But being unshakably wary of "it's-different-this-time" arguments has its drawbacks. Some things really do change over time. Paradigm shifts can legitimately amend old rules and assumptions. There's an old rule of thumb that the economy needs to create 150,000 jobs a month just to keep up with population growth. That's not the case anymore, because the population is getting older and fewer Americans are of working age. Today we need closer to 100,000 jobs to keep up with population growth, so a jobs report that looked weak two decades ago might actually be pretty good today. We can say "it's different this time" because it really, actually is.

This goes for stocks, too.

The market will crash again someday. Maybe soon. It just does that from time to time. The S&P 500 seems fairly valued at best. Perhaps a little overvalued.

But be careful when using long-term history to value the stock market.
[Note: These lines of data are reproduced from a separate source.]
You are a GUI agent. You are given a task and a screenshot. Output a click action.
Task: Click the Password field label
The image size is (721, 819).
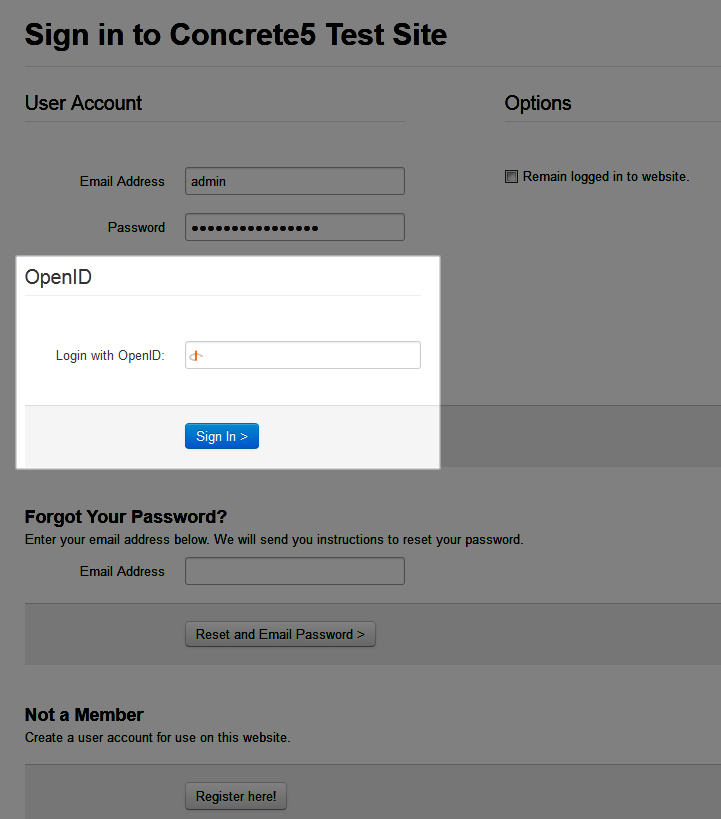point(136,227)
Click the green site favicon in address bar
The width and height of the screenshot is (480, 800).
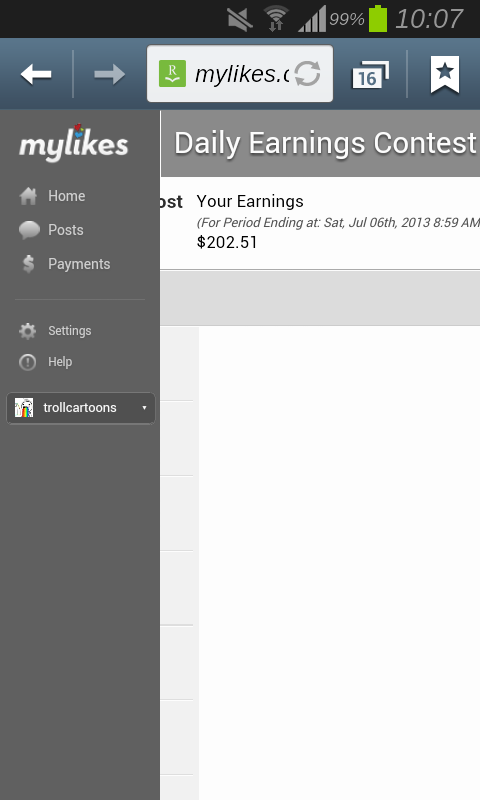[x=172, y=73]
It could lead you to erroneously think stocks are in a huge bubble without realizing valuation metrics that worked in the past may need adjusting. Why? Because some things have changed. It really is different this time. 

Take these two.

1. The percentage of S&P 500 sales made abroad has more than doubled
About 23% of S&P 500 sales came from outside the United States in 1990, according to J.P. Morgan. By 2003 that was up to 41%. Last year, 47% of S&P 500 sales came from abroad.

That's a real change in how companies make money. You can't just ignore it. Any historical analysis of S&P earnings or market capitalization as a percentage of the U.S. economy is misleading unless adjusted for the surge in global sales that's taken place over the past two decades.

Take a popular metric these days: corporate profit margins.

If you take corporate profits and divide them by U.S. GDP, you get a crude measure of profit margins that looks way above the historic average. But using U.S. GDP as a denominator doesn't make sense when U.S. companies have doubled the share of business they do overseas in the past 20 years. Use world GDP as a denominator, and margins don't look that high at all:

Source: IMF, World Bank, Federal Reserve, Bureau of Economic Analysis. 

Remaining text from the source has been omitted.